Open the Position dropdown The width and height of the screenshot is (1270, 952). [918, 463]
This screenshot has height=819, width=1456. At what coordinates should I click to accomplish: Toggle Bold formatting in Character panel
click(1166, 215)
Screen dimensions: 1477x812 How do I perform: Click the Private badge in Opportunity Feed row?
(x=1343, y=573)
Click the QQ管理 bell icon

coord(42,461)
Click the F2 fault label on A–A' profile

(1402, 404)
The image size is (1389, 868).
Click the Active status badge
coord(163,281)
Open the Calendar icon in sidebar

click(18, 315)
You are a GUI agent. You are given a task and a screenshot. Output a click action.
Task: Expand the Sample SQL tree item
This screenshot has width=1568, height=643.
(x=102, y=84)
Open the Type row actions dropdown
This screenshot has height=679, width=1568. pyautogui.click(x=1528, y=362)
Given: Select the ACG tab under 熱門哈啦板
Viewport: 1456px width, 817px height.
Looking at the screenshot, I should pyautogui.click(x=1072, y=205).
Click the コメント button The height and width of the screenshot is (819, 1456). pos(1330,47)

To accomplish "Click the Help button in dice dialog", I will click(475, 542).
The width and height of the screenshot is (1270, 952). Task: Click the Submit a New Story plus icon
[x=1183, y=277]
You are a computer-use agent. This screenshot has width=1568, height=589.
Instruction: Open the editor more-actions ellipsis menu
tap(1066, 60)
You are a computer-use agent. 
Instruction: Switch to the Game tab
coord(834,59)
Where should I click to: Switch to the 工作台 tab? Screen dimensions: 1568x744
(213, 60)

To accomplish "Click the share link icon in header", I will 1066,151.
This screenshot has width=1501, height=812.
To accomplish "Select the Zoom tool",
################
* [Your objective]:
Output the line that contains "You are a computer-use agent. This", followed by every later line in the listing, with no line omitted and none added.

* [Solution]:
You are a computer-use agent. This screenshot has width=1568, height=589.
Instruction: Open the editor more-actions ellipsis menu
tap(1066, 60)
You are a computer-use agent. 
Instruction: Switch to the Game tab
coord(834,59)
Where should I click to: Switch to the 工作台 tab? Screen dimensions: 1568x744
(213, 60)

To accomplish "Click the share link icon in header", I will 1066,151.
This screenshot has width=1501, height=812.
To accomplish "Select the Zoom tool",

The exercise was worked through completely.